Pixel coordinate grounding data
——

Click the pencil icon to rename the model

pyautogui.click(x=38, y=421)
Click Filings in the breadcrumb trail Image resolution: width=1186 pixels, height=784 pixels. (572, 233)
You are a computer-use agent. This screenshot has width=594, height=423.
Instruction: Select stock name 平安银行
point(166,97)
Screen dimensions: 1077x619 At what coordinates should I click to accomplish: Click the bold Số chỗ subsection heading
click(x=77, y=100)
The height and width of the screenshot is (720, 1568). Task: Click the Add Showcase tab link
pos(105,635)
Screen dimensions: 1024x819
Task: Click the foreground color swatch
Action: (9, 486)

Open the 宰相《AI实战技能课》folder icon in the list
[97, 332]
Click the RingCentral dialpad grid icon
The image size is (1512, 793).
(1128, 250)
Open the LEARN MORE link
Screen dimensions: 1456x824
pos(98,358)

——

Exercise goal: Write out an exact copy of every record shown above.

The completed task:
Click the pencil icon to rename the model

pyautogui.click(x=38, y=421)
Click Filings in the breadcrumb trail Image resolution: width=1186 pixels, height=784 pixels. (572, 233)
You are a computer-use agent. This screenshot has width=594, height=423.
Instruction: Select stock name 平安银行
point(166,97)
Screen dimensions: 1077x619 At what coordinates should I click to accomplish: Click the bold Số chỗ subsection heading
click(x=77, y=100)
The height and width of the screenshot is (720, 1568). Task: Click the Add Showcase tab link
pos(105,635)
Screen dimensions: 1024x819
Task: Click the foreground color swatch
Action: (9, 486)

Open the 宰相《AI实战技能课》folder icon in the list
[97, 332]
Click the RingCentral dialpad grid icon
The image size is (1512, 793).
(1128, 250)
Open the LEARN MORE link
Screen dimensions: 1456x824
pos(98,358)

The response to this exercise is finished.